Stereochemistry of actinomycin binding to DNA: I. Refinement and further structural details of the actinomycin—deoxyguanosine crystalline complex

Abstract

Actinomycin D co-crystallizes with deoxyguanosine to form a 1:2 stoichiometric complex. The crystals are orthorhombic, space group P2 12 12 1, with cell parameters, a = 24.78, b = 29.47 and c = 13.60 A ̊ . The structure contains 140 atoms in the asymmetric unit (one actinomycin, two deoxyguanosine, and twelve water molecules) and has been solved using a combination of Patterson and tangent refinement methods, and refined by full matrix least squares to a residual of 9.4%. The two polypeptide chains of actinomycin are related by an approximate dyad axis lying roughly along a vector connecting the ON bridging atoms in the phenoxazone ring. A strong hydrogen bond exists between neighboring cyclic pentapeptide chains connecting the NH of one d-valine residue with the carbonyl oxygen of the other d-valine residue (2.94, 2.96 Å). The conformations of the peptide linkages are as follows: l-threonine- d-valine, trans; d-valine- lproline, cis; l-proline-sarcosine, cis; sarcosine- l-methylvaline, trans; l-threonine-carboxamide carbonyl oxygen and carbon of chromophore, trans.

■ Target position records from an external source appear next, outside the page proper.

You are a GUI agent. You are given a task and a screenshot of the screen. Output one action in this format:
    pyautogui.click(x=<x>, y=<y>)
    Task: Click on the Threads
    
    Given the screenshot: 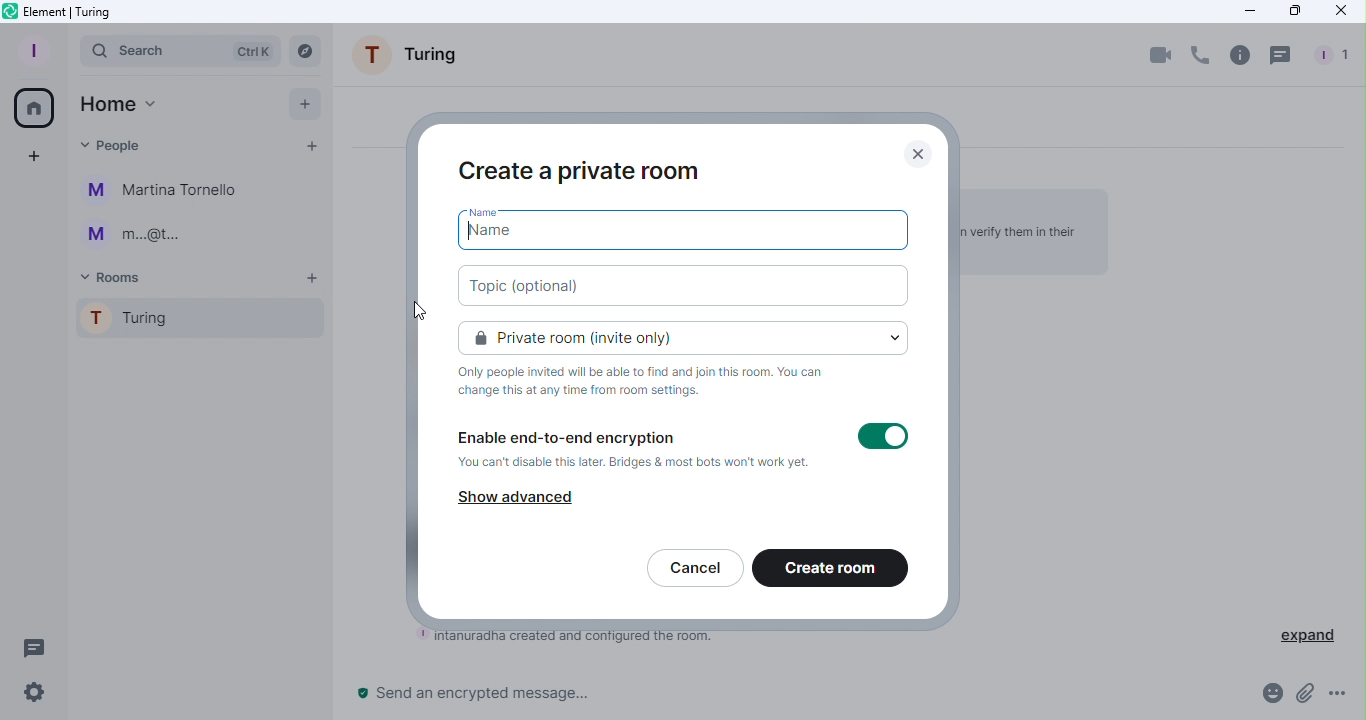 What is the action you would take?
    pyautogui.click(x=1283, y=55)
     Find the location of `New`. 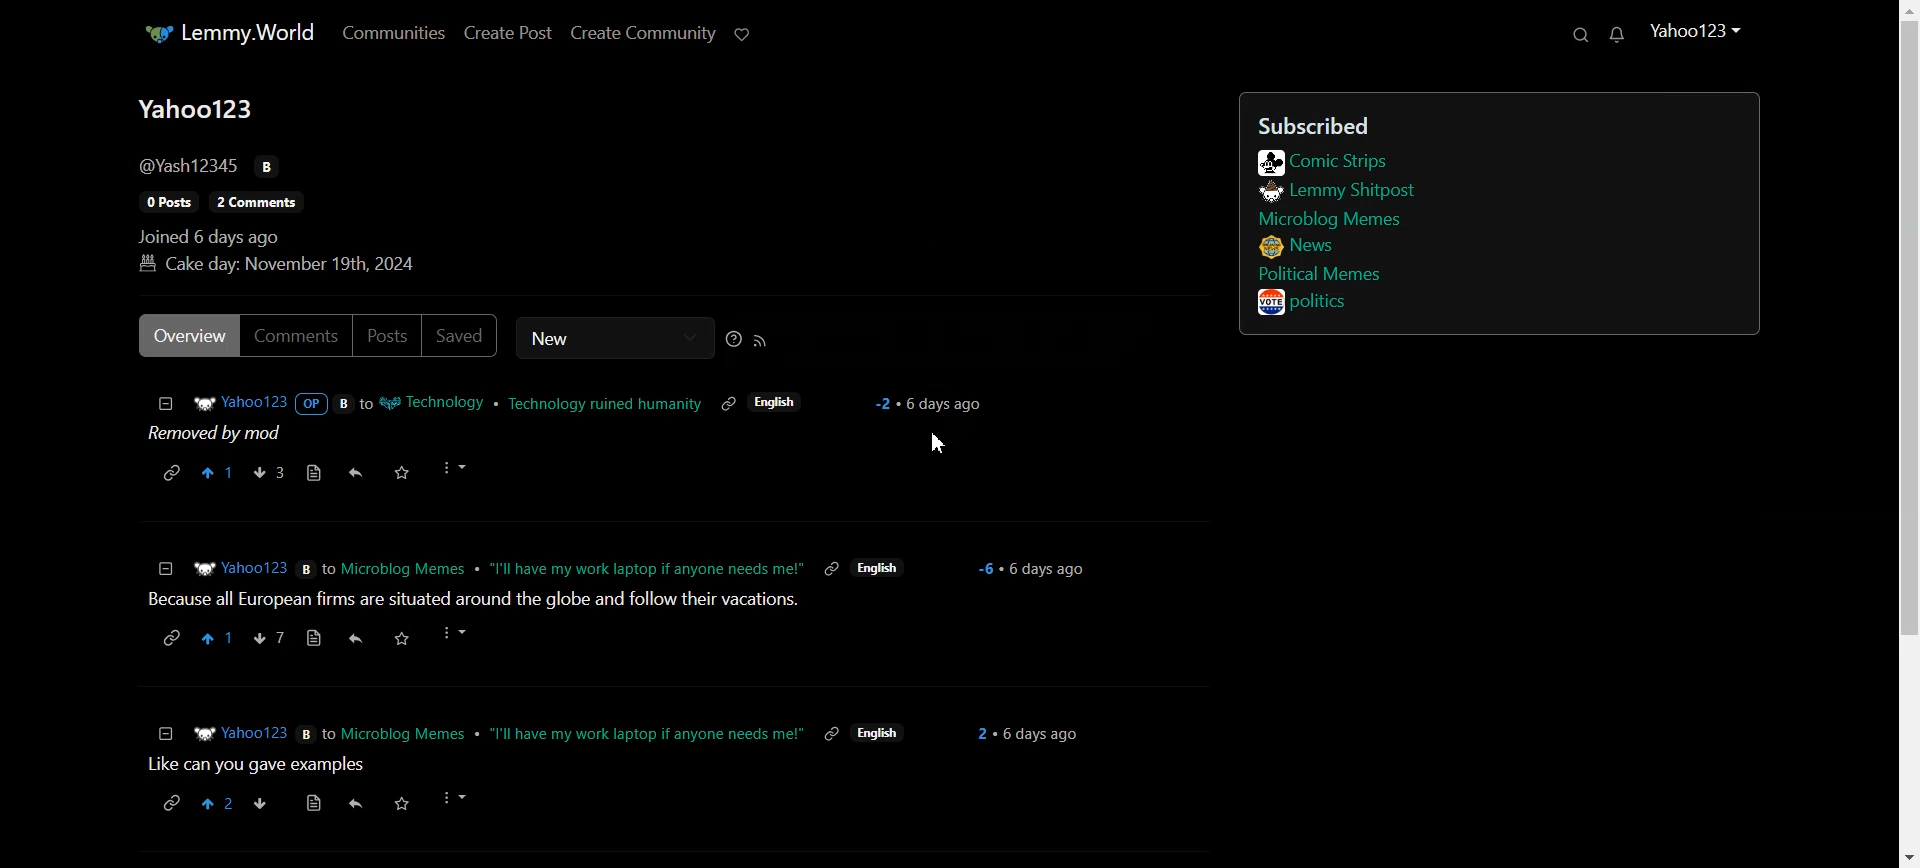

New is located at coordinates (614, 338).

The 1:2 stoichiometry of the complex is a direct consequence of the 2-fold symmetry of actinomycin and reflects the two chemically equivalent binding sites available to deoxyguanosine for complex formation. The two deoxyguanosine molecules interact with each cyclic peptide residue and stack on alternate sides of the phenoxazone ring system. A strong hydrogen bond (2.82, 2.80 Å) connects the guanine 2-amino group with the carbonyl oxygen of the l-threonine residue, while a weaker hydrogen bond connects the guanine N (3) ring nitrogen with the NH group on this same l-threonine residue (3.15, 3.25 Å). Further details of the crystal structure are presented. This structure is an example of a protein—nucleic acid co-crystallization and the configuration observed in the crystalline complex explains in a natural way the stereochemistry of actinomycin binding to DNA. This is described in the accompanying paper.